Na sequência da contestação do representante da Fazenda Pública (fls. 27), foi
proferida sentença pelo juiz do Tribunal Administrativo e Fiscal de Mirandela,
julgando a impugnação improcedente (fls. 72 e seguintes).
2. Desta sentença interpôs A., Lda recurso para a Secção de Contencioso
Tributário do Supremo Tribunal Administrativo (fls. 85), tendo nas alegações
respectivas (fls. 94 e seguintes) concluído do seguinte modo:
“I – OS AC. STA de 15/12/2004, AC. STA de 12/01/, AC. STA de 12/01/2005, AC. STA
de 26/01/2005 e AC. STA de 23/02/2005, bem como, ainda, os arestos de 16 de
Junho de 2004 e 13 de Outubro de 2004 nos recursos n.º 332/04, 3111/04 e 374/04,
decidiram que o n.º do artigo 4.º, do DR. 9/988, é ilegal por violação do
estatuído no DL 401/86,
II – Em completa discordância com aqueles, a decisão recorrida considera que o
n.º 2 do artigo 4º, do DR. 9/88, não viola o estatuído no DL 401/86,
designadamente nos n.º 5 e 6 daquele diploma legal.
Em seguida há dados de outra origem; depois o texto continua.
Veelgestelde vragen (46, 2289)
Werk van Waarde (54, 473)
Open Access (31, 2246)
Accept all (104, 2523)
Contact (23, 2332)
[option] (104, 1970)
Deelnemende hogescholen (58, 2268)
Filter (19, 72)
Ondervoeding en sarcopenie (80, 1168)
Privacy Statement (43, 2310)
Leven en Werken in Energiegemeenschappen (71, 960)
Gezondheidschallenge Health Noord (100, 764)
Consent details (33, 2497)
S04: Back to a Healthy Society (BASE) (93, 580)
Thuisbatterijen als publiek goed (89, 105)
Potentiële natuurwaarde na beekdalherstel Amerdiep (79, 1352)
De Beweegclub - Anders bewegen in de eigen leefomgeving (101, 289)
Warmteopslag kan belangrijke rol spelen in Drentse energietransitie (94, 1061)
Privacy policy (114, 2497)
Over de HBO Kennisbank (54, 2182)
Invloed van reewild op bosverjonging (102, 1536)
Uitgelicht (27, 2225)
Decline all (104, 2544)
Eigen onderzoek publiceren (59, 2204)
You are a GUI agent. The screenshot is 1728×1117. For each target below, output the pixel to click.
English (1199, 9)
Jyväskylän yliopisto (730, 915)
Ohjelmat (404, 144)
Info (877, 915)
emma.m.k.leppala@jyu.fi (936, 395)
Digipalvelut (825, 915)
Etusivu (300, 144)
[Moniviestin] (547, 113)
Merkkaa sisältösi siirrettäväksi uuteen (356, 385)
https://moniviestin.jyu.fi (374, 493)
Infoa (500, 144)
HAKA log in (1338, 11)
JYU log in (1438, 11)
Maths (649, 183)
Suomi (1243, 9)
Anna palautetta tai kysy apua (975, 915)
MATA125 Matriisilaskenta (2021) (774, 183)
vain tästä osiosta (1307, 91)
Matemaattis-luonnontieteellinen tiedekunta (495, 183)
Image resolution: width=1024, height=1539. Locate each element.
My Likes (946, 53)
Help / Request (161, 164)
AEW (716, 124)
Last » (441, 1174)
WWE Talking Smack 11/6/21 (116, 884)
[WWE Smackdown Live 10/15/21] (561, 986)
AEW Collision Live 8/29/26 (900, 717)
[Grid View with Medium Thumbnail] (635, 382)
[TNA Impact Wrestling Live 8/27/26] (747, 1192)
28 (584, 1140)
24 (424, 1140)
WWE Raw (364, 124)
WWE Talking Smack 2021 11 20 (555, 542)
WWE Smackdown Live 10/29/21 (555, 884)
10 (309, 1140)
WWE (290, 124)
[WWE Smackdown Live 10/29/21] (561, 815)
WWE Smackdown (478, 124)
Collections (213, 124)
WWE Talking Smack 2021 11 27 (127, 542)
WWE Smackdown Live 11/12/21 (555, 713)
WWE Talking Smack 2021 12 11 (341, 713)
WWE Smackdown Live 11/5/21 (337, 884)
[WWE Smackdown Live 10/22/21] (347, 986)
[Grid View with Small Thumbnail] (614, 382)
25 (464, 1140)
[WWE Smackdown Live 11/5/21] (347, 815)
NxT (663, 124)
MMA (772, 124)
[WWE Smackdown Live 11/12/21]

III – Tal discrepância de posições determinou que no caso sub judice no processo
onde foi proferida a decisão recorrida, o acto de liquidação tenha sido julgado
legal, e a impugnação improcedente, enquanto que em todos os outros processos o
acto de liquidação, com as mesmas características, tenha sido, por via daquela
interpretação, julgado ilegal e, consequentemente, procedentes as impugnações
deduzidas.
IV – A decisão recorrida e os acórdãos citados versam sobre situações fácticas
idênticas e foram emanados estando vigente sempre a mesma legislação.
V – Por outro lado, todos os acórdãos fundamentos constituem decisões
transitadas em julgado
Nestes termos e nos melhores de Direito se requer a fixação da jurisprudência no
sentido dado pelo arestos invocados, considerando desta forma ilegal o n.º 2, do
artigo 4.º, do DR 9/88, por violação do artigo 5.º e 6.º, do DL 401/86,
revogando em conformidade a decisão recorrida com todos os efeitos legais daí
decorrentes.”
O Ministério Público, junto do Supremo Tribunal Administrativo emitiu parecer no
sentido de que o recurso merecia provimento (fls. 114).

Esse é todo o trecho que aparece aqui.